Sec.3, Article I, Constitution of the United States, reads:

"The Senate of the United States shall be composed of two Senators from
each State, chosen by the Legislature thereof for six years. No person
shall be a Senator who shall not have attained to the age of thirty
years, and been nine years a citizen of the United States, and who shall
not, when elected, be an inhabitant of the State for which he shall be

These and no other qualifications are worded or found in the
Constitution of the United States touching the qualification of
Senators. Is there a layman on this floor who will dare assert that
under the Constitution of the United States women are eligible as
Representatives or Senators? Words of common gender are exclusively
used as applied to the qualification of Senators. The words persons and
citizens include women the same as they include men. Nevertheless, in
the light of the past, I am bold to assert, that any man who would dare
stand in the Senate of the United States, and contend that women are
eligible to the office of United States Senators, would be regarded by
the civilized world as a person of gush and void of judgment.

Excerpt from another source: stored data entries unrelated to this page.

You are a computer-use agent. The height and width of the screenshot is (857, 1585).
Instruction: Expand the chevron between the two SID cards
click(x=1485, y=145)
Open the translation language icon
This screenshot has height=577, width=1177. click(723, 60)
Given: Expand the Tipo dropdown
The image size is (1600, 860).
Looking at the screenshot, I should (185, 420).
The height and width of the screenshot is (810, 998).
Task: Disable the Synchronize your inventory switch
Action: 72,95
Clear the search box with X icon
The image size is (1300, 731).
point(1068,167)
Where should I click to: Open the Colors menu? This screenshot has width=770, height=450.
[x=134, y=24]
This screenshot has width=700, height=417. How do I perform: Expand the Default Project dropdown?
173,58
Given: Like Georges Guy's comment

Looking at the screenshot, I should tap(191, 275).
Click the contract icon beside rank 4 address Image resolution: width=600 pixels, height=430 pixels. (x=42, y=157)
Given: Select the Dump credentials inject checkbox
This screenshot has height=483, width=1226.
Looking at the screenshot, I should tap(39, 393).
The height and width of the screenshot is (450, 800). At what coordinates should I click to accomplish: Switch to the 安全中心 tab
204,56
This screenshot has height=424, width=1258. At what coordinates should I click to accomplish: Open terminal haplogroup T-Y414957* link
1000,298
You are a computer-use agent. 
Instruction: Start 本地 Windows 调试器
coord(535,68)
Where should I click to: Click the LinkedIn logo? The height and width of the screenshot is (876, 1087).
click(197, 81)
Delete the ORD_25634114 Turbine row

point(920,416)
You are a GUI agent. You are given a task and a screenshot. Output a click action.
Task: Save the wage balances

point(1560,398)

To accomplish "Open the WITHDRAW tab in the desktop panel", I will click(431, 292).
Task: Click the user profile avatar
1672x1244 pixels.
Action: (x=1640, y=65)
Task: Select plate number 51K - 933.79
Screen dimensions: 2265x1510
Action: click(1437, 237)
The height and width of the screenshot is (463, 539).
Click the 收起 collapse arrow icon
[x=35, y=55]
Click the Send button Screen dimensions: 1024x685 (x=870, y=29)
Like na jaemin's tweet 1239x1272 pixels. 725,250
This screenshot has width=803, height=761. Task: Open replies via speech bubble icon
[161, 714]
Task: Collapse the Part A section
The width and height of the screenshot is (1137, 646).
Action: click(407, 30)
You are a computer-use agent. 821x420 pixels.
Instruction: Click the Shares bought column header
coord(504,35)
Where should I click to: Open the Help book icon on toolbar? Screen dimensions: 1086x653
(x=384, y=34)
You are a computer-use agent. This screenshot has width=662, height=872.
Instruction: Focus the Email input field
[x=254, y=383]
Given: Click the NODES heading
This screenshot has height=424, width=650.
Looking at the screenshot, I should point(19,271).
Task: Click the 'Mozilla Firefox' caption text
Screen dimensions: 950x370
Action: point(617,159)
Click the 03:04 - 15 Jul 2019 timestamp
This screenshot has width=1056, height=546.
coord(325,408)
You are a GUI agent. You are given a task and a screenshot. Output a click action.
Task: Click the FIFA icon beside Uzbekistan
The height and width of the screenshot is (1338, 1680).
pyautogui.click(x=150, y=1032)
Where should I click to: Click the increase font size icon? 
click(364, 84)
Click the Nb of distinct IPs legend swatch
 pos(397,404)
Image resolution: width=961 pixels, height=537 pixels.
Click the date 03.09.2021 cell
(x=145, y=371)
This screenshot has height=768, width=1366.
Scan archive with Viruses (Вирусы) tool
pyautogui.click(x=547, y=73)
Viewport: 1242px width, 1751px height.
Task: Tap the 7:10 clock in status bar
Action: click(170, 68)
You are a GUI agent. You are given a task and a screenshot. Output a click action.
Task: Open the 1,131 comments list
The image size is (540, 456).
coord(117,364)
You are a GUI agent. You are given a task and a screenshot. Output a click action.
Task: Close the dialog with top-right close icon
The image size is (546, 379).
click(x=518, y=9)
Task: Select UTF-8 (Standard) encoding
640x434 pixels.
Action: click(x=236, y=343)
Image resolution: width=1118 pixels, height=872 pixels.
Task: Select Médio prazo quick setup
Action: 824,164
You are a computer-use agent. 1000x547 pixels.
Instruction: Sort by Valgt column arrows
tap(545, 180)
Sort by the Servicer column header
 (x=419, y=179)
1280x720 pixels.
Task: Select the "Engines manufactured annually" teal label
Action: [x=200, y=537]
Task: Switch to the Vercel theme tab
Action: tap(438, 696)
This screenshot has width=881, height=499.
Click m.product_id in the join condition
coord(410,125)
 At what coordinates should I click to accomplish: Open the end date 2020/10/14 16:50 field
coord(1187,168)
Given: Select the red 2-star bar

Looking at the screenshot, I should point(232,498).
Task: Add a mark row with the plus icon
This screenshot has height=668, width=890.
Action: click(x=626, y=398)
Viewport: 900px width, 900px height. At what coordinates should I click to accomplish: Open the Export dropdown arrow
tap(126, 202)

Article 14, United States Constitution, Sec.1:

"All persons born or naturalized in the United States and subject to the
jurisdiction thereof, are citizens of the United States, wherein they
reside. No State shall make or enforce any law which shall abridge the
_privileges_ or _immunities_ of citizens of the United States; nor shall
any State deprive any person of life, liberty, or property without due
process of law, _nor deny to any person within its jurisdiction the
equal protection of the laws_."

(Tax case and what was decided.) (Mrs. Minor _vs_. Judges of Election.
53 Mo. 68.)

The first case indicates that the word citizen when affecting property
rights includes corporations.

The second, that the word person, when it relates to the woman claiming
the right to vote, does not confer upon her that right.

The language is: No State shall make or enforce any law which shall
abridge the privileges or immunities of any citizen of the United
States. Nevertheless, a Republican Circuit Judge held this language did
not entitle Mrs. Minor to vote. A democratic Supreme Court of Missouri
held the same, and the Supreme Court of the United States, in an able
opinion written by men known as the friends of women, conclusively
demonstrated that these constitutional guarantees did not confer upon
woman the right to vote. Why? Because, from time immemorial, this right
had not obtained in favor of woman, and these words of common gender
should not be so construed as to confer this right, since it was not
intended when made to affect their status in this regard.